Records from a data source
=-=-=
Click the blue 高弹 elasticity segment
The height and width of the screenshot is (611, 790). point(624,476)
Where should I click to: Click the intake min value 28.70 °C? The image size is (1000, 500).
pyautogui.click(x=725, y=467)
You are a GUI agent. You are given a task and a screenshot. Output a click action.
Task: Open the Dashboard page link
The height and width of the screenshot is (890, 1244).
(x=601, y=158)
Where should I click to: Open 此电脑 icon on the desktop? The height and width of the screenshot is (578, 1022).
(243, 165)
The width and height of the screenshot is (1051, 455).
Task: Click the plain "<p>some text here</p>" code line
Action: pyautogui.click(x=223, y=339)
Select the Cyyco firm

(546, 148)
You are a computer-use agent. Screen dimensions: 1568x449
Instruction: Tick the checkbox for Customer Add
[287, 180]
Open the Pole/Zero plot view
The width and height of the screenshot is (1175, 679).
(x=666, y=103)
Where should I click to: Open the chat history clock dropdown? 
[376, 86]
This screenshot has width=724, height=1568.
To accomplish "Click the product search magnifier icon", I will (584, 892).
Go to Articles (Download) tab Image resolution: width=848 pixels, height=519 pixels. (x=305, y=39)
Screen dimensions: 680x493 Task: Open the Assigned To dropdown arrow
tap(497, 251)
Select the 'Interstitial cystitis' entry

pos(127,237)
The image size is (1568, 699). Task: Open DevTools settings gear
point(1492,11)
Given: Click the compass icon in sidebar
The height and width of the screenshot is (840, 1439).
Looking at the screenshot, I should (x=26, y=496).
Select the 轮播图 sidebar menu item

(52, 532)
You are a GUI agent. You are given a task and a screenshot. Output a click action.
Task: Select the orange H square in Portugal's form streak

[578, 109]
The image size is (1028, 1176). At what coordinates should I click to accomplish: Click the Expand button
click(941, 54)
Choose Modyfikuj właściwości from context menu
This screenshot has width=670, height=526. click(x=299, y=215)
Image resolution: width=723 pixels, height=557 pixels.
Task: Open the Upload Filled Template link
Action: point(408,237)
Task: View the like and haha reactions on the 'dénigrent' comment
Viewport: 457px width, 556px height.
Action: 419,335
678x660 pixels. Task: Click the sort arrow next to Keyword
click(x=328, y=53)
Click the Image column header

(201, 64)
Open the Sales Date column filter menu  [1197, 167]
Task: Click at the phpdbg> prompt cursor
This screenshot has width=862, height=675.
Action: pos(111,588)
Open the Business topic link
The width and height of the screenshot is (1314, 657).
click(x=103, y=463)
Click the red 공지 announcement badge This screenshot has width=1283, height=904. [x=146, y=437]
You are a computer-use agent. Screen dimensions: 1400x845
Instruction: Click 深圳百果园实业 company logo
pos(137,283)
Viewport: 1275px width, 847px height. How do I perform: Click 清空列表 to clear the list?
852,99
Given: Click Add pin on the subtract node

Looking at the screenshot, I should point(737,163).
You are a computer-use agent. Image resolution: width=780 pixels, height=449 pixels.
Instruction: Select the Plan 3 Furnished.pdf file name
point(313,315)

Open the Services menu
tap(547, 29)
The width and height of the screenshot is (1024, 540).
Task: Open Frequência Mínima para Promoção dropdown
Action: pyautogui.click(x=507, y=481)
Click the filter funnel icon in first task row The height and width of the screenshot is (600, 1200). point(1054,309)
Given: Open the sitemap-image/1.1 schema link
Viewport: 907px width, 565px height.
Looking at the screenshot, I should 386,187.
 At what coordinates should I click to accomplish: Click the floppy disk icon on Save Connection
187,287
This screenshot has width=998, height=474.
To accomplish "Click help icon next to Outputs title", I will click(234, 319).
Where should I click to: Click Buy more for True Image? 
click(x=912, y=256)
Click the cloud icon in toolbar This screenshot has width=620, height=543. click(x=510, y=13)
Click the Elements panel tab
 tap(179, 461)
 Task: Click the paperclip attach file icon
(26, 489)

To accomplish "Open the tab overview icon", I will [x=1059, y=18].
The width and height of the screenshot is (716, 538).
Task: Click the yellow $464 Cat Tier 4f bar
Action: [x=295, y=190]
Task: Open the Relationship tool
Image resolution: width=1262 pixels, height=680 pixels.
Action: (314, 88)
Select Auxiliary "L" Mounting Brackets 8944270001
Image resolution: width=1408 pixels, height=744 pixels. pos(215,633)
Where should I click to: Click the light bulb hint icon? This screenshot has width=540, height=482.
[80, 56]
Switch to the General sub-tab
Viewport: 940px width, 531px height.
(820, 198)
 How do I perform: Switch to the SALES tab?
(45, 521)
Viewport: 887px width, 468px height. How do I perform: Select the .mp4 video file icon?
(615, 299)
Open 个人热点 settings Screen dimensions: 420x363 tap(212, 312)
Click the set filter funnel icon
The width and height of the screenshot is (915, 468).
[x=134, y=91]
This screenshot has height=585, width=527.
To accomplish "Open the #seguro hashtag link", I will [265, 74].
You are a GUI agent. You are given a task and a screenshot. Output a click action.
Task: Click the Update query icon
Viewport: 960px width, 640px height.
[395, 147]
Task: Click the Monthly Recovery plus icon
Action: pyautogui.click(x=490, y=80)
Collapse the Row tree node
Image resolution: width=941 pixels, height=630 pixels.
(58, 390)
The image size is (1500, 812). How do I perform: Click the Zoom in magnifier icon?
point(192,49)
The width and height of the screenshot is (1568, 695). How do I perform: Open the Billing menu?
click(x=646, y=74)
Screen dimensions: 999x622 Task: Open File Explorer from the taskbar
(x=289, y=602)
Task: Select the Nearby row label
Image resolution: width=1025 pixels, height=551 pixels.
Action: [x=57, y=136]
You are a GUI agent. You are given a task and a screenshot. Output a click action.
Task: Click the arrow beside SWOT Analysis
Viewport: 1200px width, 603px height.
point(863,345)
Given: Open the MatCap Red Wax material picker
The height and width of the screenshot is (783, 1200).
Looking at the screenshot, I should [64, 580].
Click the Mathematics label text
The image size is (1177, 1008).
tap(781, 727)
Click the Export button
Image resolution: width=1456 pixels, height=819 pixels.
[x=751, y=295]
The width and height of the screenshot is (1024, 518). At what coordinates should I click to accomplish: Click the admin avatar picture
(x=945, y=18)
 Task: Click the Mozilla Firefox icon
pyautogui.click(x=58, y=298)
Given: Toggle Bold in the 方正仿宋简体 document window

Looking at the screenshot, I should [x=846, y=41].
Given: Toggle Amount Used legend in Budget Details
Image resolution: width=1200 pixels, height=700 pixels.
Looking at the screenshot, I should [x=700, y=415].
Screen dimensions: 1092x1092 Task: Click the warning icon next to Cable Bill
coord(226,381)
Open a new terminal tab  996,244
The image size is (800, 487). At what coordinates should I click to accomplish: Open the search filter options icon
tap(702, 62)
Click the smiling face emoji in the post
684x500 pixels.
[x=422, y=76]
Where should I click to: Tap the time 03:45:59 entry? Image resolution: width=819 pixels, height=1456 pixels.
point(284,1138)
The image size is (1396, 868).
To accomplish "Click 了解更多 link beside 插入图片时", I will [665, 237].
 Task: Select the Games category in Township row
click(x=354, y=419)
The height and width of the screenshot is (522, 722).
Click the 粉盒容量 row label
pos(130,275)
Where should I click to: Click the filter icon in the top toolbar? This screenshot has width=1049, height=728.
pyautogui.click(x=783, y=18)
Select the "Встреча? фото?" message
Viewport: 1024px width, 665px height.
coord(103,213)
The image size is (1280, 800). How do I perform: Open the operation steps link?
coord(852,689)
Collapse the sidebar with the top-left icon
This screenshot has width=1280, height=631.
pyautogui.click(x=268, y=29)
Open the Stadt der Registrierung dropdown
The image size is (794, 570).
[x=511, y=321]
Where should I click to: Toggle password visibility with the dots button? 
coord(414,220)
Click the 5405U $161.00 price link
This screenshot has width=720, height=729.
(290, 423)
=-=-=
TASK TO CARRY OUT:
Every line of the data above should be reproduced word for word.

TASK RESPONSE:
Click the blue 高弹 elasticity segment
The height and width of the screenshot is (611, 790). point(624,476)
Where should I click to: Click the intake min value 28.70 °C? The image size is (1000, 500).
pyautogui.click(x=725, y=467)
You are a GUI agent. You are given a task and a screenshot. Output a click action.
Task: Open the Dashboard page link
The height and width of the screenshot is (890, 1244).
(x=601, y=158)
Where should I click to: Open 此电脑 icon on the desktop? The height and width of the screenshot is (578, 1022).
(243, 165)
The width and height of the screenshot is (1051, 455).
Task: Click the plain "<p>some text here</p>" code line
Action: pyautogui.click(x=223, y=339)
Select the Cyyco firm

(546, 148)
You are a computer-use agent. Screen dimensions: 1568x449
Instruction: Tick the checkbox for Customer Add
[287, 180]
Open the Pole/Zero plot view
The width and height of the screenshot is (1175, 679).
(x=666, y=103)
Where should I click to: Open the chat history clock dropdown? 
[376, 86]
This screenshot has width=724, height=1568.
To accomplish "Click the product search magnifier icon", I will (584, 892).
Go to Articles (Download) tab Image resolution: width=848 pixels, height=519 pixels. (x=305, y=39)
Screen dimensions: 680x493 Task: Open the Assigned To dropdown arrow
tap(497, 251)
Select the 'Interstitial cystitis' entry

pos(127,237)
The image size is (1568, 699). Task: Open DevTools settings gear
point(1492,11)
Given: Click the compass icon in sidebar
The height and width of the screenshot is (840, 1439).
Looking at the screenshot, I should (x=26, y=496).
Select the 轮播图 sidebar menu item

(52, 532)
You are a GUI agent. You are given a task and a screenshot. Output a click action.
Task: Select the orange H square in Portugal's form streak

[578, 109]
The image size is (1028, 1176). At what coordinates should I click to accomplish: Click the Expand button
click(941, 54)
Choose Modyfikuj właściwości from context menu
This screenshot has width=670, height=526. click(x=299, y=215)
Image resolution: width=723 pixels, height=557 pixels.
Task: Open the Upload Filled Template link
Action: point(408,237)
Task: View the like and haha reactions on the 'dénigrent' comment
Viewport: 457px width, 556px height.
Action: 419,335
678x660 pixels. Task: Click the sort arrow next to Keyword
click(x=328, y=53)
Click the Image column header

(201, 64)
Open the Sales Date column filter menu  [1197, 167]
Task: Click at the phpdbg> prompt cursor
This screenshot has width=862, height=675.
Action: pos(111,588)
Open the Business topic link
The width and height of the screenshot is (1314, 657).
click(x=103, y=463)
Click the red 공지 announcement badge This screenshot has width=1283, height=904. [x=146, y=437]
You are a computer-use agent. Screen dimensions: 1400x845
Instruction: Click 深圳百果园实业 company logo
pos(137,283)
Viewport: 1275px width, 847px height. How do I perform: Click 清空列表 to clear the list?
852,99
Given: Click Add pin on the subtract node

Looking at the screenshot, I should point(737,163).
You are a computer-use agent. Image resolution: width=780 pixels, height=449 pixels.
Instruction: Select the Plan 3 Furnished.pdf file name
point(313,315)

Open the Services menu
tap(547, 29)
The width and height of the screenshot is (1024, 540).
Task: Open Frequência Mínima para Promoção dropdown
Action: pyautogui.click(x=507, y=481)
Click the filter funnel icon in first task row The height and width of the screenshot is (600, 1200). point(1054,309)
Given: Open the sitemap-image/1.1 schema link
Viewport: 907px width, 565px height.
Looking at the screenshot, I should 386,187.
 At what coordinates should I click to accomplish: Click the floppy disk icon on Save Connection
187,287
This screenshot has width=998, height=474.
To accomplish "Click help icon next to Outputs title", I will click(234, 319).
Where should I click to: Click Buy more for True Image? 
click(x=912, y=256)
Click the cloud icon in toolbar This screenshot has width=620, height=543. click(x=510, y=13)
Click the Elements panel tab
 tap(179, 461)
 Task: Click the paperclip attach file icon
(26, 489)

To accomplish "Open the tab overview icon", I will [x=1059, y=18].
The width and height of the screenshot is (716, 538).
Task: Click the yellow $464 Cat Tier 4f bar
Action: [x=295, y=190]
Task: Open the Relationship tool
Image resolution: width=1262 pixels, height=680 pixels.
Action: (314, 88)
Select Auxiliary "L" Mounting Brackets 8944270001
Image resolution: width=1408 pixels, height=744 pixels. pos(215,633)
Where should I click to: Click the light bulb hint icon? This screenshot has width=540, height=482.
[80, 56]
Switch to the General sub-tab
Viewport: 940px width, 531px height.
(820, 198)
 How do I perform: Switch to the SALES tab?
(45, 521)
Viewport: 887px width, 468px height. How do I perform: Select the .mp4 video file icon?
(615, 299)
Open 个人热点 settings Screen dimensions: 420x363 tap(212, 312)
Click the set filter funnel icon
The width and height of the screenshot is (915, 468).
[x=134, y=91]
This screenshot has height=585, width=527.
To accomplish "Open the #seguro hashtag link", I will [265, 74].
You are a GUI agent. You are given a task and a screenshot. Output a click action.
Task: Click the Update query icon
Viewport: 960px width, 640px height.
[395, 147]
Task: Click the Monthly Recovery plus icon
Action: pyautogui.click(x=490, y=80)
Collapse the Row tree node
Image resolution: width=941 pixels, height=630 pixels.
(58, 390)
The image size is (1500, 812). How do I perform: Click the Zoom in magnifier icon?
point(192,49)
The width and height of the screenshot is (1568, 695). How do I perform: Open the Billing menu?
click(x=646, y=74)
Screen dimensions: 999x622 Task: Open File Explorer from the taskbar
(x=289, y=602)
Task: Select the Nearby row label
Image resolution: width=1025 pixels, height=551 pixels.
Action: [x=57, y=136]
You are a GUI agent. You are given a task and a screenshot. Output a click action.
Task: Click the arrow beside SWOT Analysis
Viewport: 1200px width, 603px height.
point(863,345)
Given: Open the MatCap Red Wax material picker
The height and width of the screenshot is (783, 1200).
Looking at the screenshot, I should [64, 580].
Click the Mathematics label text
The image size is (1177, 1008).
tap(781, 727)
Click the Export button
Image resolution: width=1456 pixels, height=819 pixels.
[x=751, y=295]
The width and height of the screenshot is (1024, 518). At what coordinates should I click to accomplish: Click the admin avatar picture
(x=945, y=18)
 Task: Click the Mozilla Firefox icon
pyautogui.click(x=58, y=298)
Given: Toggle Bold in the 方正仿宋简体 document window

Looking at the screenshot, I should [x=846, y=41].
Given: Toggle Amount Used legend in Budget Details
Image resolution: width=1200 pixels, height=700 pixels.
Looking at the screenshot, I should [x=700, y=415].
Screen dimensions: 1092x1092 Task: Click the warning icon next to Cable Bill
coord(226,381)
Open a new terminal tab  996,244
The image size is (800, 487). At what coordinates should I click to accomplish: Open the search filter options icon
tap(702, 62)
Click the smiling face emoji in the post
684x500 pixels.
[x=422, y=76]
Where should I click to: Tap the time 03:45:59 entry? Image resolution: width=819 pixels, height=1456 pixels.
point(284,1138)
The image size is (1396, 868).
To accomplish "Click 了解更多 link beside 插入图片时", I will [665, 237].
 Task: Select the Games category in Township row
click(x=354, y=419)
The height and width of the screenshot is (522, 722).
Click the 粉盒容量 row label
pos(130,275)
Where should I click to: Click the filter icon in the top toolbar? This screenshot has width=1049, height=728.
pyautogui.click(x=783, y=18)
Select the "Встреча? фото?" message
Viewport: 1024px width, 665px height.
coord(103,213)
The image size is (1280, 800). How do I perform: Open the operation steps link?
coord(852,689)
Collapse the sidebar with the top-left icon
This screenshot has width=1280, height=631.
pyautogui.click(x=268, y=29)
Open the Stadt der Registrierung dropdown
The image size is (794, 570).
[x=511, y=321]
Where should I click to: Toggle password visibility with the dots button? 
coord(414,220)
Click the 5405U $161.00 price link
This screenshot has width=720, height=729.
(290, 423)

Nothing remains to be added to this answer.